> **THE TASK**:
Can you render the listing below, from the line with "Select the XAM team abbreviation" to the line with "[x=650, y=153]", as a two-column CSV headed instruction and location? Give each text and its answer one row, quote every field, turn line breaks into spaces, and leave the pictures out.

> **TASK INPUTS**:
===

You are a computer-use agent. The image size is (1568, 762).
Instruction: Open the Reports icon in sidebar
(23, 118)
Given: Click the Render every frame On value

===

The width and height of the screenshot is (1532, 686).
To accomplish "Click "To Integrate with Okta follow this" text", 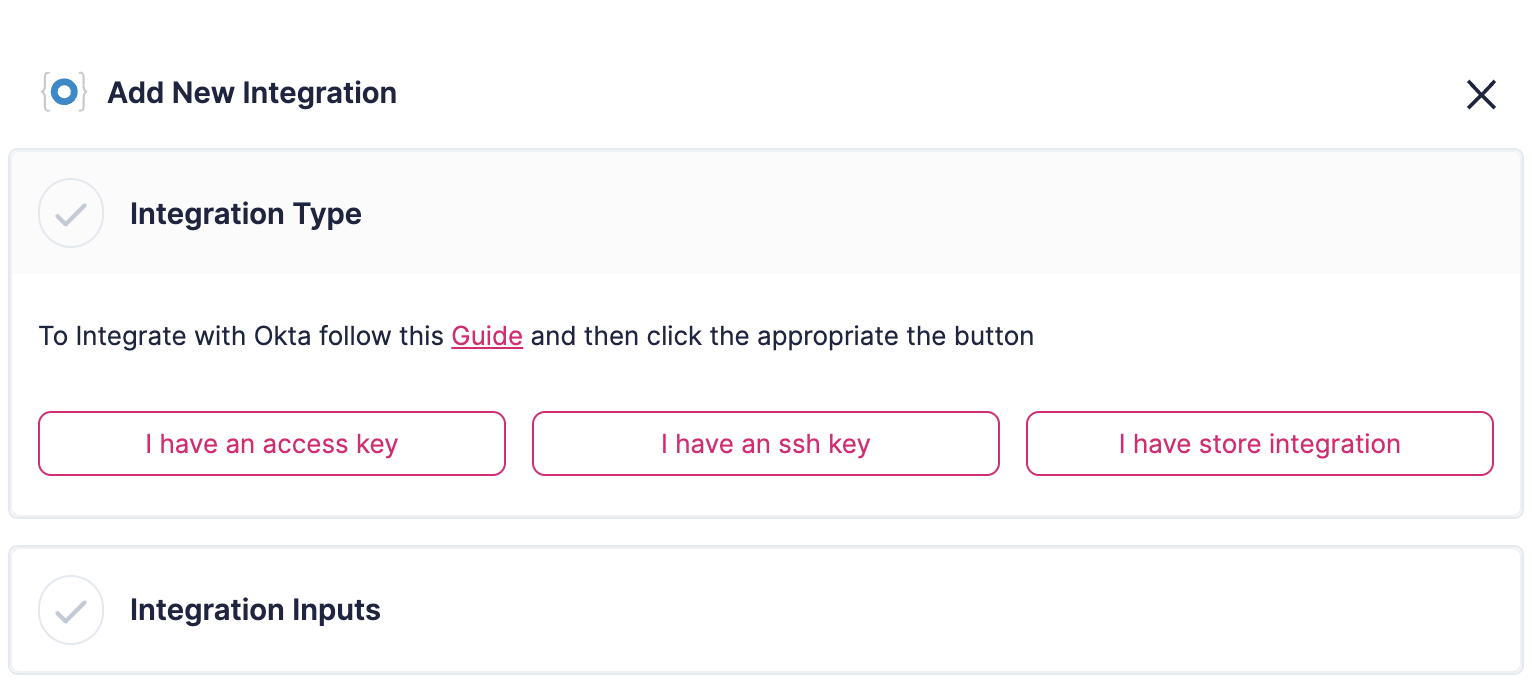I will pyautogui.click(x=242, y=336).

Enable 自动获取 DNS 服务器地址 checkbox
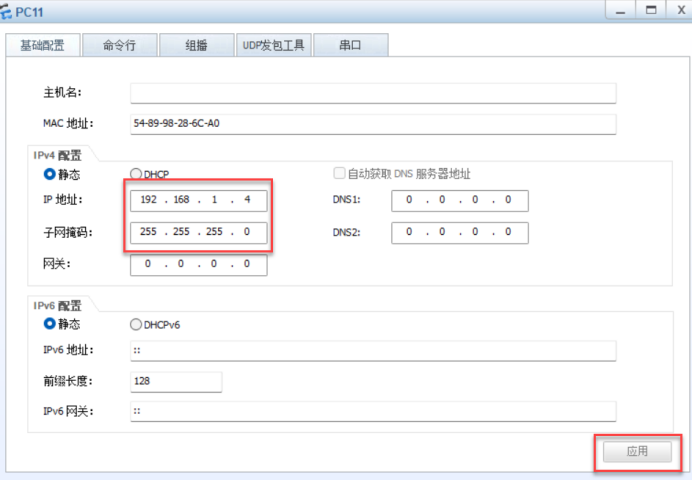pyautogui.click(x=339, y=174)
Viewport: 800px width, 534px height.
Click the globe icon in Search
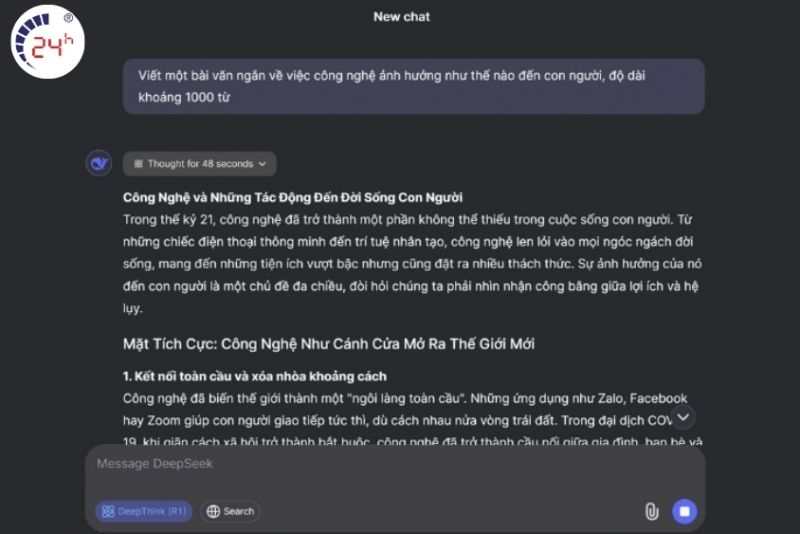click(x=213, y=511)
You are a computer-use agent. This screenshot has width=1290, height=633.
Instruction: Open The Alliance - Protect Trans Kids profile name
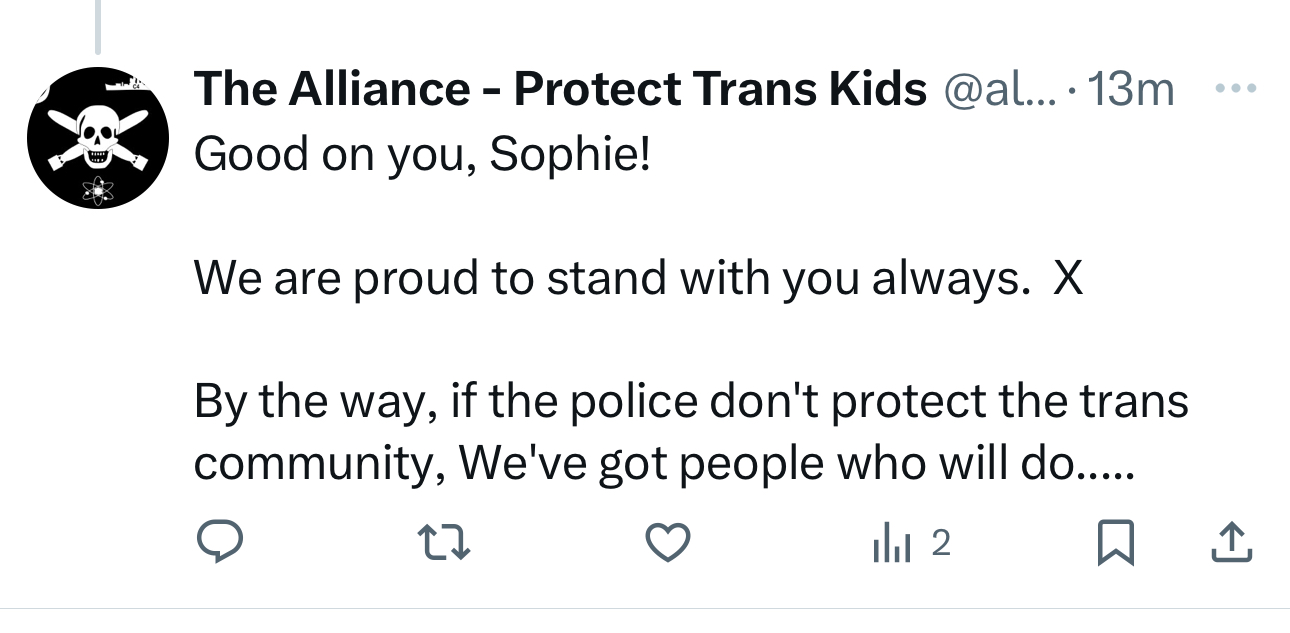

===

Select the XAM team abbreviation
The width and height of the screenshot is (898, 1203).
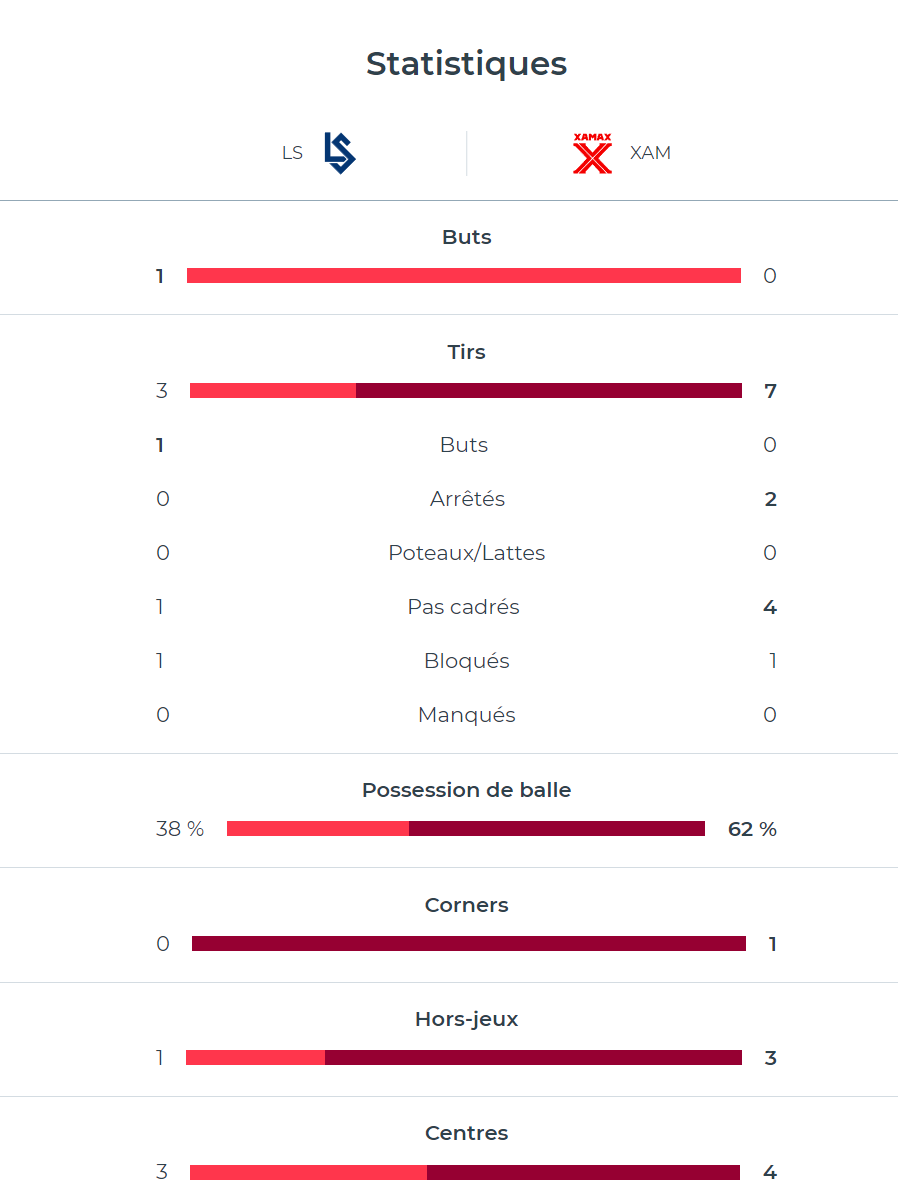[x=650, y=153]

===

> **REPLY TO THE TASK**:
instruction,location
"Select the XAM team abbreviation The width and height of the screenshot is (898, 1203).","[x=650, y=153]"